The Secret To Success If You Want To Work & Travel The World

Here’s a universal truth: No matter where in the world you work, deadlines still exist. But here’s another truth I learned firsthand when I backpacked my way around the world, filing assignments from Costa Rica, Bosnia, and Ireland, among other places. No matter how stressed out you are, there’s something about being untethered in the world that reminds you life is so much bigger than your email inbox.

I’m not the only person who’s developed that realization. The explosion of technology in the past 10 years, combined with the rise of the gig economy, the expansion and ease of solo entrepreneurship, and the realization that remote workers do actually, well, work has meant that more and more people have found themselves living a location-independent lifestyle — basically they have no permanent address. Armed with a laptop and a plane ticket, digital nomads say they’ve never been happier — and are quick to correct some misconceptions about their day-to-day reality.

First of all, while those ‘grammable sunsets, waterfalls, and café con leches may look like a perma-vacation, location-independent people say that they are working — just from a different place (and time zone) than you. “One thing I learned pretty early on is that it’s really hard to travel and be productive,” notes Erica Blair, a 30-year-old marketing consultant who currently calls Chiang Mai, Thailand, home and has been location independent for the last eight years. “I need to stay somewhere at least three months and set up a routine. Otherwise, with traveling, it’s just too hard to both enjoy a trip and grow my business.”

Donteacia Seymore, 38, a startup coach currently based in Mexico, agrees. “My mom sees my pictures and thinks I’m at the beach all day. But what she doesn’t realize is that I’m working just as hard, if not harder, than I would have been at home.” For Seymore, that means being a stickler about scheduling. “I became location independent last year, when I traveled through Europe for seven months. I brought my laptop, and I was constantly on calls or doing work. I was burned out, and as I hurried through Budapest, I realized: I hadn’t seen anything.” That realization made her take out a spreadsheet and begin planning. “I decided to make Tuesdays and Thursdays meeting days, with all of my phone calls and Zoom or Skype sessions scheduled then. And I made the decision that Wednesdays were for exploring.” Now, Seymore says that scheduling lets her have the best of both worlds. “One of the best things about working somewhere else in the world is that the time difference can work in your favor. When I was in Thailand, I could work through the day, knowing it was the middle of the night in the United States, and I wouldn’t be interrupted.”
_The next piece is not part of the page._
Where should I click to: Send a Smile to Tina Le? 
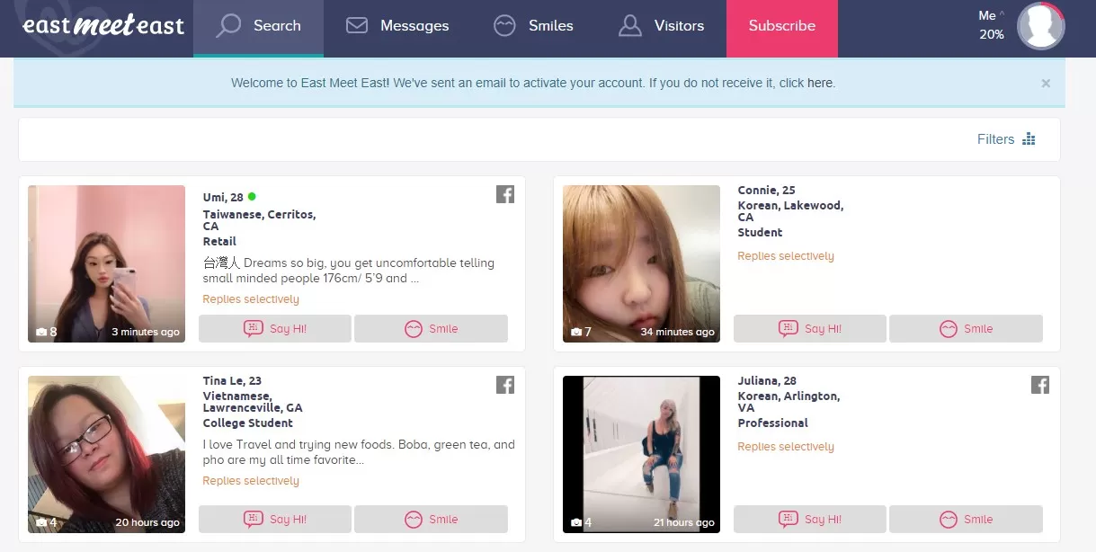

Lindsay Tigar, 30, a freelance writer currently traveling the world as part of Remote Year, an organization that creates itineraries, provides coworking spaces, and arranges accommodation and transportation for remote workers, agrees that juggling time zones can be an advantage — as long as you’re committed to stay on top of your own schedule and be your own (deadline-driven) boss. “For me, I’m always surrounded by activities I want to take advantage of: Surfing lessons in Lisbon, beer tastings in Prague, the chance to visit the Sahara desert. But I still have to get work done. Right now, I’m in Europe, so I’ll explore in the morning and work until nine or so. I also truly try to stick to four-day workweeks whenever possible, which, yes, means saying no to drinks in the evening. But for me, it’s 100% worth it.”

While it may seem like most people who work remotely are doing so because they’re freelancers, entrepreneurs, or otherwise work for themselves, that’s not entirely true. As businesses become more global, more and more workers find themselves living out of their suitcases, and finding that having a full-time job — and no fixed address — is the best of both worlds. Cassie Hesse, 28, beverage director for hospitality firm Ellis Adams Group, jets around the world providing training and developing menus for clients, including Marriott International, and considers herself location independent. “The best part of not having a ‘home’ is that anywhere can be home. If I have a few days between jobs, I’ll think about where friends and family are, and then just book my ticket to and from there,” says Hesse. In addition, she loves that her work days are truly never the same. “There are always new people, a new environment, and new places to explore. That’s what keeps it exciting.”

That said, even the most jetset digital nomads sometimes miss the creature comforts of having all their stuff — and their mail — in one place. Brooke Lovell, who is helping to create guest houses for location-independent entrepreneurs in Kathmandu, says that having a point person back home is crucial. “Moms are life-savers for the location independent! Or at least someone who can perform mom-like duties. After all, someone has got to watch the mail for scary stuff from the IRS, or when you have some technical problem with your bank and can't get any money out. It would be so much harder for me to be living abroad or on the road without her.”

And while “international villages” full of digital nomads are popping up around the world, Blair says that one of the best parts of living abroad is interacting with local culture. “There are expat scenes all over the world, but taking the extra step and getting to know a culture, trying local restaurants, and even living in a neighborhood that’s popular with the locals enhances the experience,” says Blair.

Bottom line: It’s a big world out there. Pack your laptop and get exploring — and don’t forget to look up from that Skype call and say hi to the people who surround you.